The Fraud Risks No One Will Quantify
Feinstein deflected from discussing how fraudulent disputes contaminate the financial system beyond the merchant. Clearly, the steady rise in consumer fraud impacts credit files, issuer risk models, and lending decisions. This risk is still massively underpriced.
“This is a dangerous question because if I answer it, I’d be informing fraudsters on how to commit fraud,” he replied.
Feinstein added that information gaps ultimately can be empowering to fraudsters. That is why LexisNexis Risk Solutions encourages its customers to provide as much information as possible to corroborate transaction information.
When Shoppers Forget Their AI Bought Something
Retail experts predict a wave of disputes from consumers who forgot they authorized an agent to make a purchase. That will require new forms of compelling evidence to prove a consumer delegated a task to an AI.
Accertify’s Kennington agreed with that viewpoint. Multiple groups are developing protocols to get payment information, he revealed. But most are not yet considering the implications of fraud risk.

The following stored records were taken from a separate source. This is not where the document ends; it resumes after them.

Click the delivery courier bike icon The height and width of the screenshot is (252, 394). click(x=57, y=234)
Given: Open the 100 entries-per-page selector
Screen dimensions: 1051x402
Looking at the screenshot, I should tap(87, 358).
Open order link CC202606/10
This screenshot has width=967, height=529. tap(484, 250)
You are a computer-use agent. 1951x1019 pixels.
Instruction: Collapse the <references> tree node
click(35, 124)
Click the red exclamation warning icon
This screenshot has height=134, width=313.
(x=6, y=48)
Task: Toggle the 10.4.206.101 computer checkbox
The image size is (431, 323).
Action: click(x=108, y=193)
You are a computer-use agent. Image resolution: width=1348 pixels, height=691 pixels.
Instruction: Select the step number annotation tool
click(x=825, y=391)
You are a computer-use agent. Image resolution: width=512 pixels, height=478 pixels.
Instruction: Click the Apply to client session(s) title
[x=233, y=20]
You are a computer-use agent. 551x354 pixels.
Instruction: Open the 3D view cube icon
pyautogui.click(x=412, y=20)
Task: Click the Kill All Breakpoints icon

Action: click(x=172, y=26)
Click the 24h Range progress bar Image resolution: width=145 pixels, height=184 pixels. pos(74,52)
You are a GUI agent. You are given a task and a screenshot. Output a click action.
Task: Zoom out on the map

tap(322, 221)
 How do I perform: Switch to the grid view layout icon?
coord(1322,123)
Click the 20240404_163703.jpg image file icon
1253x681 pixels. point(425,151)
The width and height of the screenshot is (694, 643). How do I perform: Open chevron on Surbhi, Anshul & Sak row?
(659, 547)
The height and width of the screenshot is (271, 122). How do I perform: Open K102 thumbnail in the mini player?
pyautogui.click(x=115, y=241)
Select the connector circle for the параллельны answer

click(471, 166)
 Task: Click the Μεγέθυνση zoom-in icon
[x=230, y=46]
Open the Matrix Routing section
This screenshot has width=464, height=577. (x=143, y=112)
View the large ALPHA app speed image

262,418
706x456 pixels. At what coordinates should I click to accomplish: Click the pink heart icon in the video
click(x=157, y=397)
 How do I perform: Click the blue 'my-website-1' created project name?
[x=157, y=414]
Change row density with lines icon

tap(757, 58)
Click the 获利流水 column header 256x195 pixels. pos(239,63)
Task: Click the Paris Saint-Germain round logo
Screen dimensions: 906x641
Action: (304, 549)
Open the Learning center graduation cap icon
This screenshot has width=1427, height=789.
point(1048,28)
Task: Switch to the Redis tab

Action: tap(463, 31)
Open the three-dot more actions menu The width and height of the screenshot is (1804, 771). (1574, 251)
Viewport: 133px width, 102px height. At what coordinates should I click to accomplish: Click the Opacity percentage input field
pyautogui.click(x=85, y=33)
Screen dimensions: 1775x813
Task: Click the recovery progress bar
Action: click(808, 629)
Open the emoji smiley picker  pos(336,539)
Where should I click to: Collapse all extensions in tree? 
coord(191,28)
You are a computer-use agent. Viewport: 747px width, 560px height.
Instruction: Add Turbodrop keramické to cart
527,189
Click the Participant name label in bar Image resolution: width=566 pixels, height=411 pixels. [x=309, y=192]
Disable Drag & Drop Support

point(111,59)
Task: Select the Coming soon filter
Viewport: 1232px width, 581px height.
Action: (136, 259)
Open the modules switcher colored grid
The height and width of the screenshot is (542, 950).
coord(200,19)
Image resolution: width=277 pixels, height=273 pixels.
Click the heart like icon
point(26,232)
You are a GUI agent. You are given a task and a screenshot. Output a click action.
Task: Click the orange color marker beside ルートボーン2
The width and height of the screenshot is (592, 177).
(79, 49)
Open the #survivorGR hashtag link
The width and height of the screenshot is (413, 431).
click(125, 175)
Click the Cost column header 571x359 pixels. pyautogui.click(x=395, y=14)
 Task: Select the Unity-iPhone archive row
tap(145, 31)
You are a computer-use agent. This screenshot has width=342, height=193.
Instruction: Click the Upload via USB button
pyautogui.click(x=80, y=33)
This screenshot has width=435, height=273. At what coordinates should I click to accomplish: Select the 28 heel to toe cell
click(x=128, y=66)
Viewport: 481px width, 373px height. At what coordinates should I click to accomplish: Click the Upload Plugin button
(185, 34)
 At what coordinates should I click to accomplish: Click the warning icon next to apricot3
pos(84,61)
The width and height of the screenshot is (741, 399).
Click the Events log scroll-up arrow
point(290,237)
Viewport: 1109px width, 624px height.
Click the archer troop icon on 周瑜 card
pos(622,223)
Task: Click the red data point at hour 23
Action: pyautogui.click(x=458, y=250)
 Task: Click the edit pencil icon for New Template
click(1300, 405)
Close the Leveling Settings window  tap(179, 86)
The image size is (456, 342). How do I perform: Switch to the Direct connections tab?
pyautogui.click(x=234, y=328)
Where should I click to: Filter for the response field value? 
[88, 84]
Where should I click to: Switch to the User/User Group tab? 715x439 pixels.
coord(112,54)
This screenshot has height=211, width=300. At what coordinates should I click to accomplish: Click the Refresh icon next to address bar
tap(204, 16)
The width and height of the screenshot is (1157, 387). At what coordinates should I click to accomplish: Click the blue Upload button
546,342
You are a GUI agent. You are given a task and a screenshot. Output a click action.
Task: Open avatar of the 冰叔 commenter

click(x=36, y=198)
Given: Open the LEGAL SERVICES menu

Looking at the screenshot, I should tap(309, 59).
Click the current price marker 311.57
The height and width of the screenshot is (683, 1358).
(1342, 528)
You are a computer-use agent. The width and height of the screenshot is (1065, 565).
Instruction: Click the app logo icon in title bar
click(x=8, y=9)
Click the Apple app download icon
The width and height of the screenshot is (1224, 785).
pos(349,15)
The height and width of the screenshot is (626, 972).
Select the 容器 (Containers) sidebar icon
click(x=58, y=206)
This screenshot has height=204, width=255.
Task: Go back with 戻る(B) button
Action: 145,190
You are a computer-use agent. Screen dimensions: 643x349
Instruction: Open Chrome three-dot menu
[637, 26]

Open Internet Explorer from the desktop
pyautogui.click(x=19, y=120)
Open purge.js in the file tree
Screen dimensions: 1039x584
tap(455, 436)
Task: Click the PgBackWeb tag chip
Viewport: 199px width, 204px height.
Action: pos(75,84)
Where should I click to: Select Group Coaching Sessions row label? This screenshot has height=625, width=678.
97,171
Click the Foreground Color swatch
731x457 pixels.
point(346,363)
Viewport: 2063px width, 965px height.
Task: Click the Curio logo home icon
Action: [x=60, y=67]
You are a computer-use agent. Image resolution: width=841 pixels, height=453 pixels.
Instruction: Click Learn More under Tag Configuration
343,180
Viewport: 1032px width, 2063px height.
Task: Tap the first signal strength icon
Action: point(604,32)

He emphasized that payment networks will eventually have to agree on a single protocol to match merchants with buyers. For example, with a single-use token, if there is a dispute, the token can show that the person tasked the agent with making the purchase.
“For Accertify, it is important that we actively engage with industry groups to help shape what these new evidence standards will look like,” he said.
Mark Michelon, Accertify’s president, further confirmed that his company’s technology is helping address fraud issues.
“Accertify’s consortium scale data helps give merchants the ability to detect the truly fraudulent or abusive so they can target interventions precisely and avoid those draconian, trust-damaging rules,” he told the E-Commerce Times.